The prosecution had us all wondering which side it was on until Tuesday, when we finally detected that they were putting on a case. At the close of business Monday, Detective Chris Serino stated that he believed Zimmerman was telling the truth when he gave his recorded statements to Sanford Five-O. Tuesday started with a sustained prosecution objection to that answer, which was stricken from the record and magically excised from the hearts and minds of the jurors . . .
Getting around to making some kind of point, the prosecution was able to show that there were various inconsistencies in Zimmerman’s all too numerous statements. For example, Zimmerman said in an interview that he didn’t know about Florida’s Stand Your Ground Law at the time of the incident. “Shazam!” said the prosecutors, and put a couple of Zimmerman’s former teachers on the stand (one by Skype, which proved to be a total fustercluck). The teachers said that yes, they taught Zimmerman about SYG, and that he got an “A” in the course.
I was puzzled by the judge allowing the teachers to testify. I mean, how do you impeach someone who never testified? And if Zimmerman did know the law, so what? Does that make him a criminal mastermind? Yes it does, if the prosecutors are taking their script from a bad episode of Columbo.
As the prosecutors were preening over their coup, the teachers were explaining to the jury that, yes, of course Zimmerman had the legal right to shoot Martin—which added to the death of the prosecution by a thousand cuts. So why were the teachers called to testify when the prosecutors could have proven the same inconsistency by entering the course syllabus and Zimmerman’s transcript?
Trying to tease out another inconsistency, the state put Zimmerman’s best friend on the stand. Federal Air Marshal Mark Osterman [above] testified that Zimmerman told him that Martin grabbed Zimmerman’s gun, which is what Osterman wrote in his book. Or maybe Zimmerman told him that Martin tried to grab his gun. Or grabbed for his gun. Or was cleaning his gun when it just went off.
Osterman—a federal LEO who sweats like he’s in a steam bath—vouched for Zimmerman , entering strong character testimony for the defense. So why did the prosecution put him up there, when all it had to do was enter the book into evidence?

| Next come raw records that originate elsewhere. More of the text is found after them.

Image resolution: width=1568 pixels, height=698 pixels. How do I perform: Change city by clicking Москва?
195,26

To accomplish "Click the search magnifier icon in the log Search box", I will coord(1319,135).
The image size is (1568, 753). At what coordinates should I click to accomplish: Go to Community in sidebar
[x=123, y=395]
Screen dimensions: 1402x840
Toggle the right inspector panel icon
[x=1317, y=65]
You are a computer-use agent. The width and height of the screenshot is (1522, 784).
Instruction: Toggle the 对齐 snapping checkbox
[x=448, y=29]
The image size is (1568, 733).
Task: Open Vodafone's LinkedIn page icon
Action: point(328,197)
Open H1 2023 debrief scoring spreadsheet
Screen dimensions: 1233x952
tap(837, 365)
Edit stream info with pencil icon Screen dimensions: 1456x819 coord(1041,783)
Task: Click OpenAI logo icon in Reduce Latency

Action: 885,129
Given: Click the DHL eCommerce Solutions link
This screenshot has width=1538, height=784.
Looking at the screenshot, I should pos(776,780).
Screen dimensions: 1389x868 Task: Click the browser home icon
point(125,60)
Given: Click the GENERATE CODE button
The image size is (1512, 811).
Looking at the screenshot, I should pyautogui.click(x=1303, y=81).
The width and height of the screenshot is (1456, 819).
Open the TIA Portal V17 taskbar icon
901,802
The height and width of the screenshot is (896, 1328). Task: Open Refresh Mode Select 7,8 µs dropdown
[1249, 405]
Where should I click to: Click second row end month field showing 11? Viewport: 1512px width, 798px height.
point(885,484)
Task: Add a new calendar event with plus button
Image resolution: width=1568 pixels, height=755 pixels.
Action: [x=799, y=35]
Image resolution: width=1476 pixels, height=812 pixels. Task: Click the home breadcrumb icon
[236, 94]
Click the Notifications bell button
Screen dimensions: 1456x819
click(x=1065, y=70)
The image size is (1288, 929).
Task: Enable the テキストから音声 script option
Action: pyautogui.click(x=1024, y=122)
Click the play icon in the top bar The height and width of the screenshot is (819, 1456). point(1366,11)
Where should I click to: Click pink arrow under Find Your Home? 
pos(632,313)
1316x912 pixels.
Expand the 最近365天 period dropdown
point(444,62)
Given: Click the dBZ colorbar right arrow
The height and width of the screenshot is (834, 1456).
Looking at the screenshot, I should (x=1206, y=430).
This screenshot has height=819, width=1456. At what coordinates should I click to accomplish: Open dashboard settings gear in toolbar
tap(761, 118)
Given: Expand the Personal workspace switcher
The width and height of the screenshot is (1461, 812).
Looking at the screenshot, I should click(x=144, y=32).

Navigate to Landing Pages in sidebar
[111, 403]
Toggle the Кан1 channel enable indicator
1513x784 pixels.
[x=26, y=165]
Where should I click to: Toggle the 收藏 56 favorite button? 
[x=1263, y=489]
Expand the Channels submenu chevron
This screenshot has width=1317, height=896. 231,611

Medical examiner Valerie Rao had looked at Zimmerman’s pictures and read his medical report. Her testimony was a little better (prosecution-wise) but not great. (She was no Quincy, M.E.) She suggested Martin may have only been struck once, and not very hard at that. The defense suggested various counter scenarios to highlight the fact that she didn’t know what she didn’t know. All in all, the jury was left the impression that Zimmerman’s injuries were “insignificant.”
You don’t need injuries to sustain a case of self-defense. In Florida, an armed self-defender has the right to be mistaken about being in imminent danger. But the mistake needs to be reasonable. The non-evidence of a vicious struggle could be construed as evidence that Zimmerman wasn’t in mortal danger when he shot Martin. The lack of defensive wounds does not prove that a reasonable observer (i.e. someone without a dog in the fight) would believe that Zimmerman was not in mortal danger.
Then the prosecution tried to bootstrap the “Zimmerman is a monster” narrative—which cuts against the “Zimmerman acted unreasonably” argument—by showing he was carrying his pistol with a round chambered and a full magazine. In front of a jury that includes two women who own guns and may actually know something about them. The defense did a good job of knocking down that nonsense by showing that it’s common to carry with one in the pipe.
As for Zimmerman’s practice, either he started out the evening with a round chambered before Martin arrived on the scene, or he was carrying Israeli-style, saw Martin walking around in the rain and with murderous rage said to himself “I’m gonna shoot that pucking frick,” whereupon he pulled an extra round out of his own ass, racked the slide and then topped off his mag. I’m leaning away from the latter interpretation.
After eight days of testimony, it seems that only the following have been proven beyond a reasonable doubt:
- Trayvon Martin is dead and George Zimmerman killed him.
- An accused who gives no more than a single statement to the police in the presence of his lawyer and who doesn’t go on national television twice won’t have to explain away inconsistencies in his statements when he goes to trial a year and a half later.
- Lead prosecutor Bernie de la Rionda and Doctor Phil were separated at birth.
So what can we make of this? Two things for sure. First, the Zimmerman prosecutors overcharged like a bunch of cheap Las Vegas hookers on New Year’s Eve. Second, reasonable doubt isn’t everything. It’s the only thing.
The defense wants to depose the Martin family attorney before it puts on its affirmative defense case, so I expect O’Mara to slow play on Friday, after prosecution winds up its case. Its scheduled to conclude with the tearful testimony of Trayvon Martin’s mother. The media will be all over it like a cheap suit. But emotion outpouring isn’t likely to move the needle for the jury—instructed to rule on the facts of the case.